OBJECTIVES: Updated European guidelines recommend annual echocardiographic evaluation after bioprosthetic surgical aortic valve replacement (bio-SAVR). Given the increased demand on health care resources, only clinically relevant controls can be prioritized. We therefore aimed to explore reintervention rates following bio-SAVR.
METHODS: From the nationwide Danish Register of Surgical Procedures, we identified all patients ≥40 years with isolated bio-SAVR ± concomitant coronary artery bypass graft surgery (CABG) during 2000-2016. In 90-day reintervention-free survivors, we assessed aortic valve reintervention rates (primary outcome) and all-cause mortality rates (secondary outcome) at 1, 3 and 5 years with total follow-up until 31 December 2017 and further estimated annual theoretical echocardiographic control visits.
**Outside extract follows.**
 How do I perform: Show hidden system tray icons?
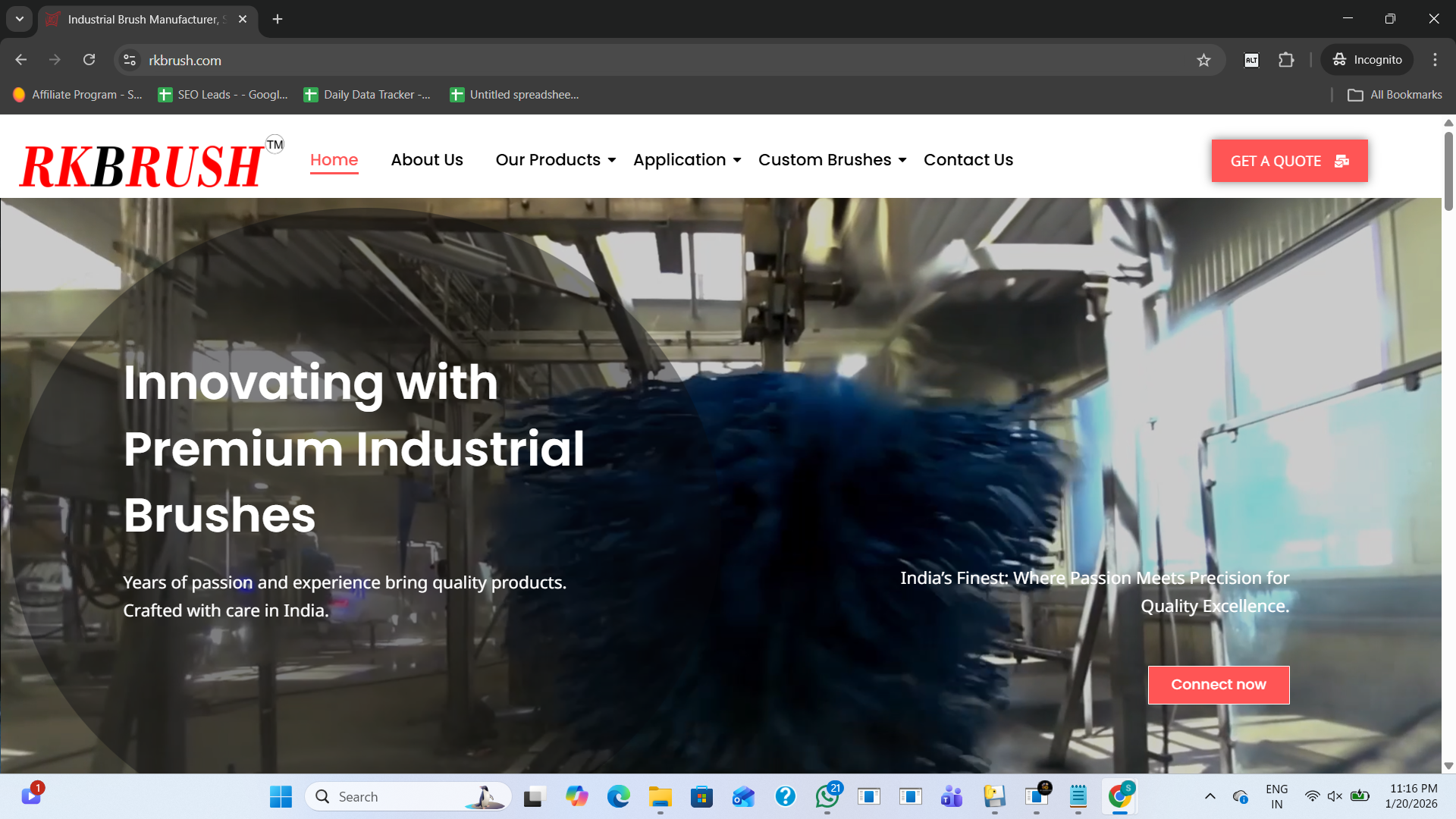tap(1210, 796)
RESULTS: In 10 518 patients with bio-SAVR (+CABG 39.7%), we observed low reintervention rates at 1, 3 and 5 years, but with high rates of all-cause mortality; i.e. 5-year reintervention rate of 3.7/1000 person-years (≤1.5%) and 5-year mortality rate of 21.7/1000 person-years. Accounting for the competing risk of death, 5-year rates were inversely related to age group and remained relatively low across all age categories but increased gradually in the long term. A significant proportion of reinterventions were presumed due to infectious endocarditis (48% at 3 years, 37% at 5 years). With annual transthoracic echocardiography, the theoretical ratio of echocardiographies per reintervention in the first 5 years was 248, and 425 when endocarditis events were excluded.
CONCLUSION: Reintervention rates within the first 5 years following bio-SAVR were relatively rare, and with a substantial number due to endocarditis.